The Federal $1.75 Billion Bet and What It Can't Fix

Federal Budget 2025 commits $1 billion over three years to BDC Capital's new Venture and Growth Capital Catalyst Initiative — a fund-of-funds targeting pension and institutional co-investment — plus a further $750 million for early-growth-stage firms, with strategy details still to be announced in 2026, per the Department of Finance.

The intent is clear: reverse the collapse in domestic VC fundraising, pull pension capital off the sidelines, and give Canadian GPs the anchor commitments they need to lead deals rather than follow US funds. The 60% US investor participation rate in 2025 — the highest share since 2017, per CPE Analytics and RCG data from March 2026 — is the specific problem this policy is trying to address. When US parties lead or co-lead the majority of Canadian VC dollars, Canadian GPs build track records as syndicators, not lead investors. That affects their ability to raise independent funds from institutional LPs who want conviction-led deployment.

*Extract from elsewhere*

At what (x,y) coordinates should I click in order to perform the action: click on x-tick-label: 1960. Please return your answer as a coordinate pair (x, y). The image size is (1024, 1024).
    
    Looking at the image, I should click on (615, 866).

The honest counterpoint: the last time the federal government ran a major fund-of-funds intervention — the 2013 Venture Capital Action Plan — it took four years to show measurable impact on deal flow metrics. BDC's new mandate is better structured, but the question a skeptical LP committee would ask is whether the $1.75 billion is patient enough to wait for the 2028–2030 window when current portfolio companies actually need growth capital, or whether political pressure forces premature deployment into the same overvalued late-stage deals already crowding the market.

The CVCA's headline number says $8 billion. The structure underneath it says something different. Canada's VC market is bifurcating — 26 deals at the top, a squeezed middle, and a recycling problem that federal policy is about to spend $1.75 billion pretending is primarily a supply problem. Whether that bet lands will show up in the 2027 annual report. The founders trying to close a $10 million round in Vancouver right now do not have that long to wait.